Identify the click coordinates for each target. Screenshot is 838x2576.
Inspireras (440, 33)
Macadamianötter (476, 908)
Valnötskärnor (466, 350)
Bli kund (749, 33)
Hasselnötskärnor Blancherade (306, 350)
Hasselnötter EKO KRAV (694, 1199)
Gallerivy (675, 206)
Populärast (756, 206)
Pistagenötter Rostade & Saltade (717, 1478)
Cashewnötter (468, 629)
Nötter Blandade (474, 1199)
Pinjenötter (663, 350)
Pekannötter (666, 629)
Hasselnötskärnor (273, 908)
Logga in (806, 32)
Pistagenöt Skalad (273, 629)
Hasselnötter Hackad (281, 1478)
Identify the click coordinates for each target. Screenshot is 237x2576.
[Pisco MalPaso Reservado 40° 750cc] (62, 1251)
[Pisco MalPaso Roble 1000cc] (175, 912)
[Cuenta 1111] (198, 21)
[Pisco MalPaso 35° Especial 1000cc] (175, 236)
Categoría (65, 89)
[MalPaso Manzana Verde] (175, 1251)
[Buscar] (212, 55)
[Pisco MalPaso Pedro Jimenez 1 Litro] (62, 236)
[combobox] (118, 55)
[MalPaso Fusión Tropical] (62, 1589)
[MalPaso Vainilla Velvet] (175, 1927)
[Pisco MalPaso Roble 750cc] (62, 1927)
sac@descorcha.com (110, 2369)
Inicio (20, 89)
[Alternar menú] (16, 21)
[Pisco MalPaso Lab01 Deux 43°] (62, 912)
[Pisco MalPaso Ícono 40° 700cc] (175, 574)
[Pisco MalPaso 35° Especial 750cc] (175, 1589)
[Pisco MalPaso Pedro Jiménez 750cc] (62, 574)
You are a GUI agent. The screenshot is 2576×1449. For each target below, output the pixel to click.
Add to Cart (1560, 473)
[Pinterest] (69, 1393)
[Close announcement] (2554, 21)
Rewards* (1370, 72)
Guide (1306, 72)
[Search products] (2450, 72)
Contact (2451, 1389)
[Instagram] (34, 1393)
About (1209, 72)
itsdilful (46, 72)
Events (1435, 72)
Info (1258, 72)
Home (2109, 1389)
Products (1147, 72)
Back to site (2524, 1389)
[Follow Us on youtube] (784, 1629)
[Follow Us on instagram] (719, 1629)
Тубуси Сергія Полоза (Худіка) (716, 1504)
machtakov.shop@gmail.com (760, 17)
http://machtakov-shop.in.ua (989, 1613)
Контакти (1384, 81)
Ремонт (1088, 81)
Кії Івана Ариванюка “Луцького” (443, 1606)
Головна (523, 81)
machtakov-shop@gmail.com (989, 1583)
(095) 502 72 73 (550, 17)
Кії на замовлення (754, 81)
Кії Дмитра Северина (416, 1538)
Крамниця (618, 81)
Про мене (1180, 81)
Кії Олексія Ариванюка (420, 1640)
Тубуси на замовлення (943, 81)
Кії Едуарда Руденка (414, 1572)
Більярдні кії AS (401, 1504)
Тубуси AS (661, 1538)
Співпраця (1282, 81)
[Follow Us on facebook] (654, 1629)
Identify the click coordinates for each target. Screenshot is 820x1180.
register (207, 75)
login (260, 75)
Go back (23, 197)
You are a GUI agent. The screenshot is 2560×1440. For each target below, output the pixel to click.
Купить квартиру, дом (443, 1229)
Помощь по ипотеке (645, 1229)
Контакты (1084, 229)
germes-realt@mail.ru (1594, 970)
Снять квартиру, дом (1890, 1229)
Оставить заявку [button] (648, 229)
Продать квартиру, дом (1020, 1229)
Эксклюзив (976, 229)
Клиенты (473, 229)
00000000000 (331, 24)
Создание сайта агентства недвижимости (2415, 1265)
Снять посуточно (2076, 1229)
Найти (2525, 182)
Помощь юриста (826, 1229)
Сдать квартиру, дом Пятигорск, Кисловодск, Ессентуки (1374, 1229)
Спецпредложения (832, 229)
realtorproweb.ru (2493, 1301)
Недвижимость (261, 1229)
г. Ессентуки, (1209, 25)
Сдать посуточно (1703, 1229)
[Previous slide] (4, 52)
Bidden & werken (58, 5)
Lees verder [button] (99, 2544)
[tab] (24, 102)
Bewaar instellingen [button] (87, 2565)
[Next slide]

--------------------------------------------------

Everything starting at the line containing "Bli kund (749, 33)" and ending at the line containing "Pekannötter (666, 629)" in the records above should be repeated exactly, and only that.

Bli kund (749, 33)
Hasselnötskärnor Blancherade (306, 350)
Hasselnötter EKO KRAV (694, 1199)
Gallerivy (675, 206)
Populärast (756, 206)
Pistagenötter Rostade & Saltade (717, 1478)
Cashewnötter (468, 629)
Nötter Blandade (474, 1199)
Pinjenötter (663, 350)
Pekannötter (666, 629)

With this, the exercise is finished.